More details about remoteWrite and remoteRead you can read in vmalert docs.

Version management

To set VMAlert version add spec.image.tag name from releases

apiVersion: operator.victoriametrics.com/v1beta1
kind: VMAlert
metadata:
  name: example-vmalert
spec:
  image:
    repository: victoriametrics/vmalert
    tag: v1.93.4
    pullPolicy: Always
  # ...

Also, you can specify imagePullSecrets if you are pulling images from private repo:

apiVersion: operator.victoriametrics.com/v1beta1
kind: VMAlert
metadata:
  name: example-vmalert
spec:
  image:
    repository: victoriametrics/vmalert
    tag: v1.93.4
    pullPolicy: Always
  imagePullSecrets:
    - name: my-repo-secret
# ...

Resource management

You can specify resources for each VMAlert resource in the spec section of the VMAlert CRD.

apiVersion: operator.victoriametrics.com/v1beta1
kind: VMAlert
metadata:
  name: vmalert-resources-example
spec:
    # ...
    resources:
        requests:
          memory: "64Mi"
          cpu: "250m"
        limits:
          memory: "128Mi"
          cpu: "500m"
    # ...

If these parameters are not specified, then, by default all VMAlert pods have resource requests and limits from the default values of the following operator parameters:

  • VM_VMALERTDEFAULT_RESOURCE_LIMIT_MEM - default memory limit for VMAlert pods,
  • VM_VMALERTDEFAULT_RESOURCE_LIMIT_CPU - default memory limit for VMAlert pods,
  • VM_VMALERTDEFAULT_RESOURCE_REQUEST_MEM - default memory limit for VMAlert pods,
  • VM_VMALERTDEFAULT_RESOURCE_REQUEST_CPU - default memory limit for VMAlert pods.

These default parameters will be used if:

  • VM_VMALERTDEFAULT_USEDEFAULTRESOURCES is set to true (default value),
  • VMAlert CR doesn't have resources field in spec section.

Field resources in VMAlert spec have higher priority than operator parameters.

If you set VM_VMALERTDEFAULT_USEDEFAULTRESOURCES to false and don't specify resources in VMAlert CRD, then VMAlert pods will be created without resource requests and limits.

Also, you can specify requests without limits - in this case default values for limits will not be used.

Enterprise features

VMAlert supports features Reading rules from object storage and Multitenancy from VictoriaMetrics Enterprise.

For using Enterprise version of vmalert you need to change version of VMAlert to version with -enterprise suffix using Version management.

All the enterprise apps require -eula command-line flag to be passed to them. This flag acknowledges that your usage fits one of the cases listed on this page. So you can use extraArgs for passing this flag to VMAlert:

Reading rules from object storage

After that you can pass -rule command-line argument with s3:// or gs:// to VMAlert with extraArgs.

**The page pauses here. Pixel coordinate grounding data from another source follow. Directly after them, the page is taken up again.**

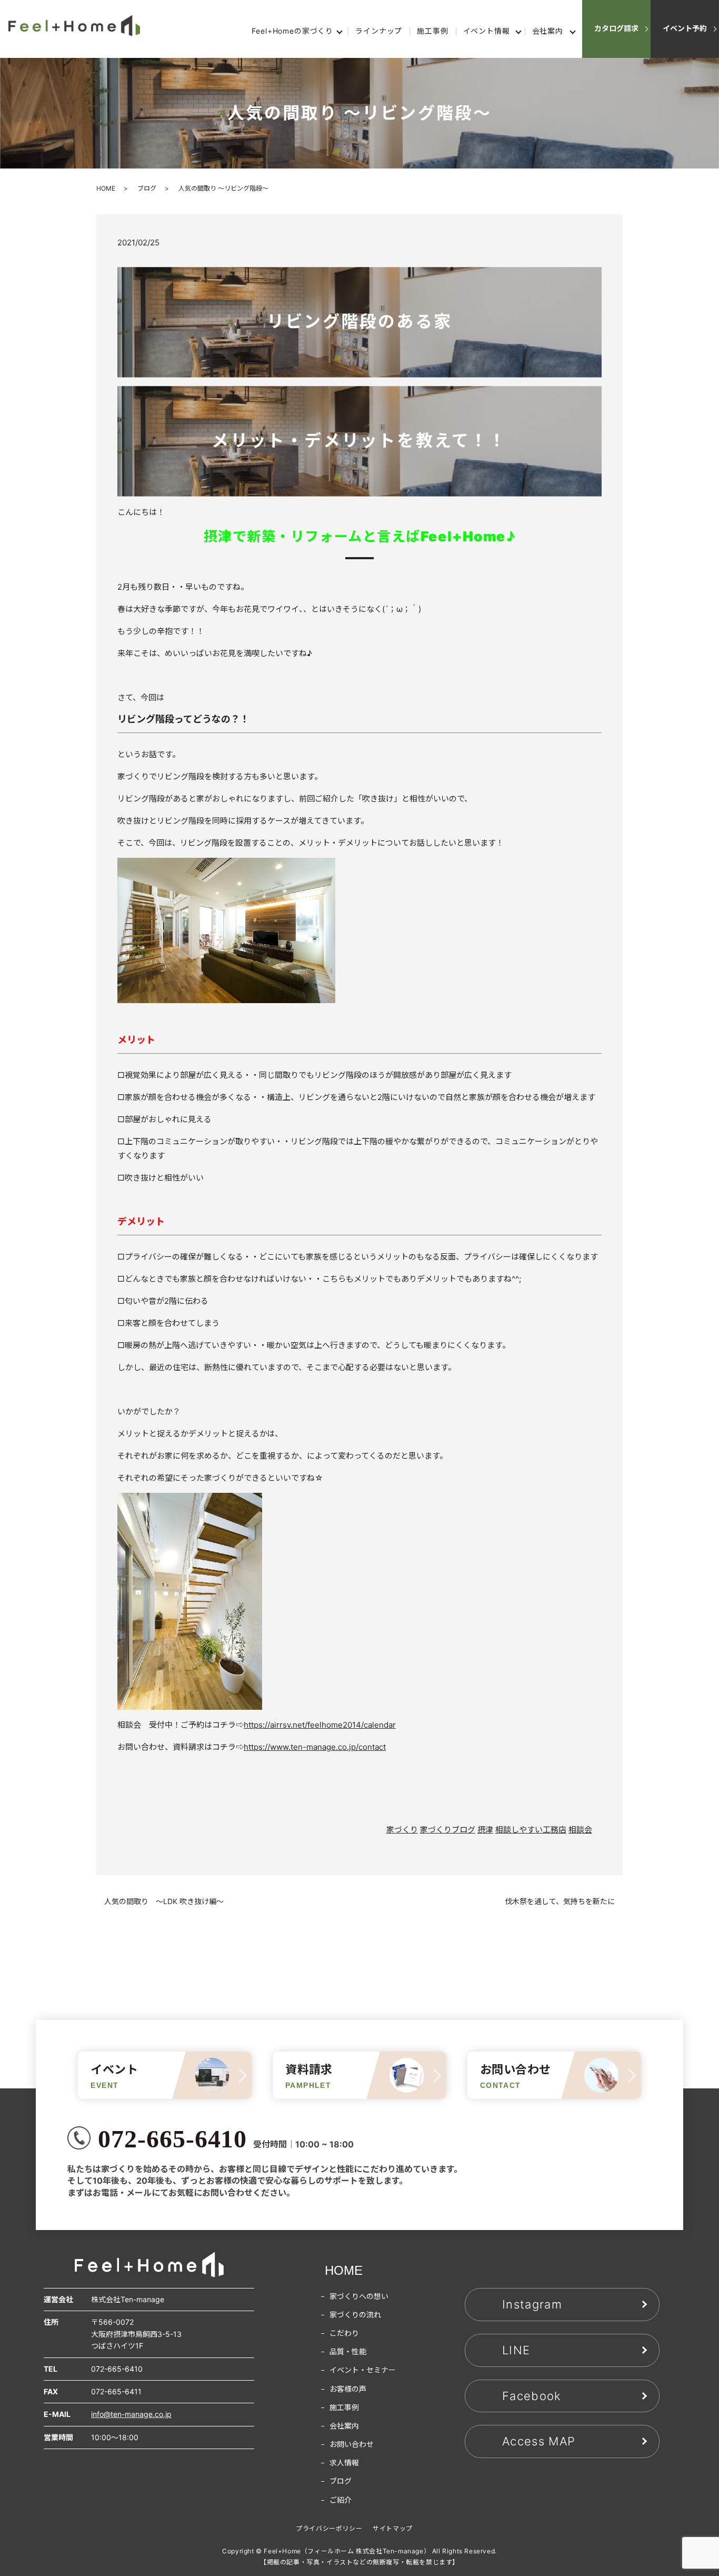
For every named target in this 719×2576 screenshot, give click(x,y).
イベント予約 (685, 28)
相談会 (580, 1830)
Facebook (532, 2396)
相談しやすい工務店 (530, 1830)
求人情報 (344, 2462)
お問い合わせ (351, 2444)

More details about reading rules from object storage you can read in vmalert docs.

Here are complete example for Reading rules from object storage:

apiVersion: operator.victoriametrics.com/v1beta1
kind: VMAlert
metadata:
  name: vmalert-ent-example
spec:
  # enabling enterprise features
  image:
    # enterprise version of vmalert
    tag: v1.93.5-enterprise
  extraArgs:
    # should be true and means that you have the legal right to run a vmalert enterprise
    # that can either be a signed contract or an email with confirmation to run the service in a trial period
    # https://victoriametrics.com/legal/esa/
    eula: true
    
    # using enterprise features: Reading rules from object storage
    # more details about reading rules from object storage you can read on https://docs.victoriametrics.com/vmalert.html#reading-rules-from-object-storage
    rule: s3://bucket/dir/alert.rules
    
  # ...other fields...

Multitenancy

After enabling enterprise version you can use Multitenancy feature in VMAlert.

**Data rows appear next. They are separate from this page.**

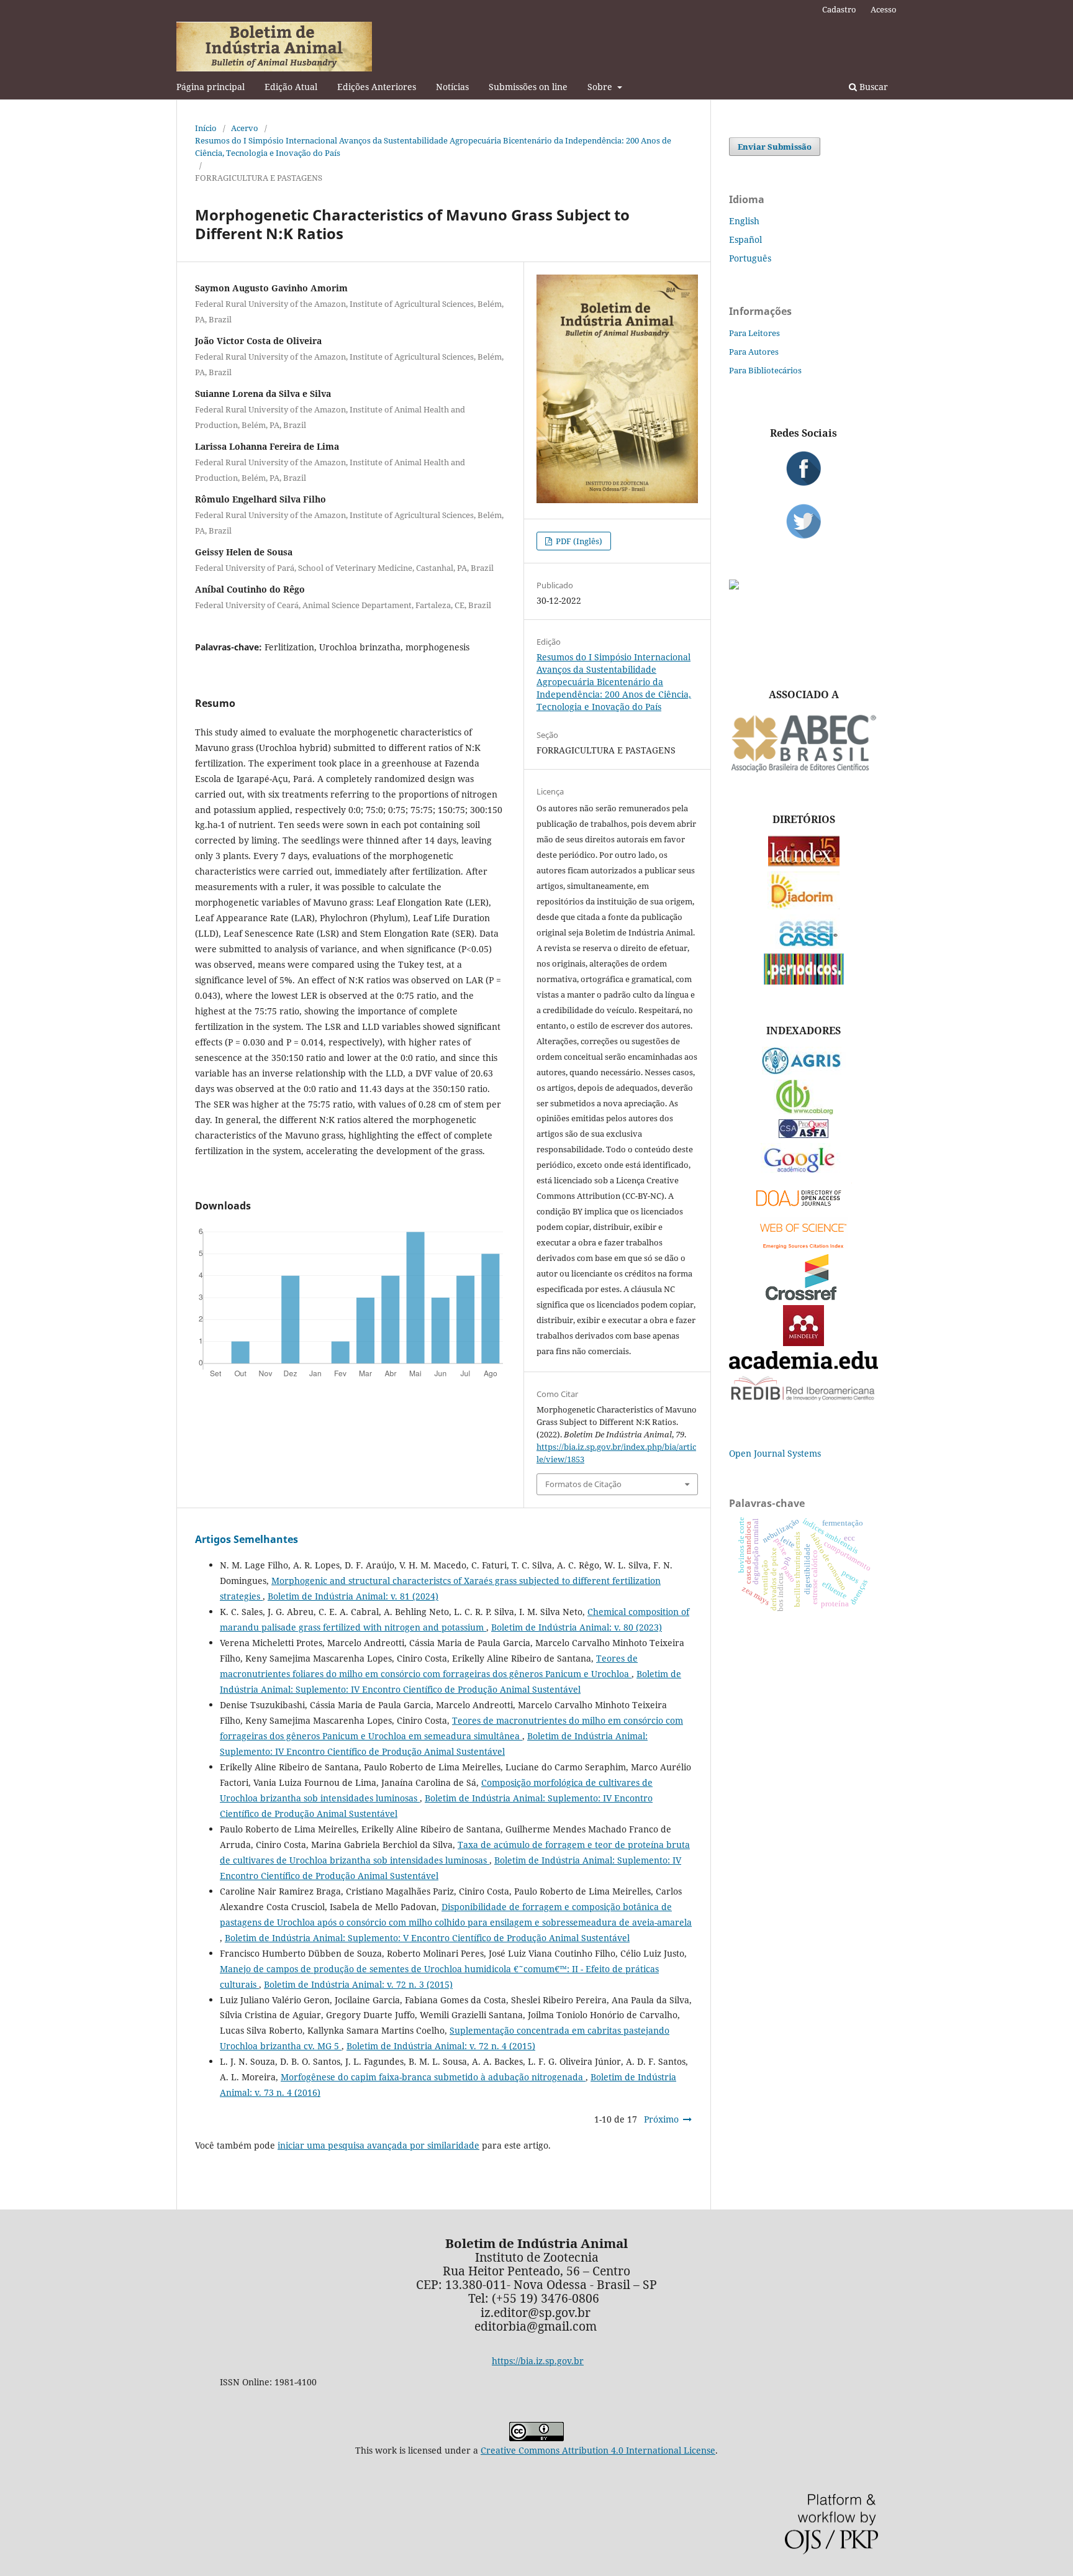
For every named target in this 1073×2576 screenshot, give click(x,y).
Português (750, 258)
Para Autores (754, 351)
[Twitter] (803, 521)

For that you need to set clusterMode commad-line flag with extraArgs and specify tenant field for groups in VMRule:

apiVersion: operator.victoriametrics.com/v1beta1
kind: VMAlert
metadata:
  name: vmalert-ent-example
spec:
  # enabling enterprise features
  image:
    # enterprise version of vmalert
    tag: v1.93.5-enterprise
  extraArgs:
    # should be true and means that you have the legal right to run a vmalert enterprise
    # that can either be a signed contract or an email with confirmation to run the service in a trial period
    # https://victoriametrics.com/legal/esa/
    eula: true

    # using enterprise features: Multitenancy
    # more details about multitenancy you can read on https://docs.victoriametrics.com/vmalert.html#multitenancy
    clusterMode: true 

  # ...other fields...

---

apiVersion: operator.victoriametrics.com/v1beta1
kind: VMRule
metadata:
  name: vmrule-ent-example
spec:
  groups:
    - name: vmalert-1
      rules:
        # using enterprise features: Multitenancy
        # more details about multitenancy you can read on https://docs.victoriametrics.com/vmalert.html#multitenancy
        - tenant: 1
          alert: vmalert config reload error
          expr: delta(vmalert_config_last_reload_errors_total[5m]) > 0
          for: 10s
          labels:
            severity: major
            job:  "{{ $labels.job }}"
          annotations:
            value: "{{ $value }}"
            description: 'error reloading vmalert config, reload count for 5 min {{ $value }}'

Examples

apiVersion: operator.victoriametrics.com/v1beta1
kind: VMAlert
metadata:
  name: example-vmalert
spec:
  replicaCount: 1
  datasource:
    url: "http://vmsingle-example-vmsingle-persisted.default.svc:8429"
  notifier:
    url: "http://vmalertmanager-example-alertmanager.default.svc:9093"
  evaluationInterval: "30s"
  selectAllByDefault: true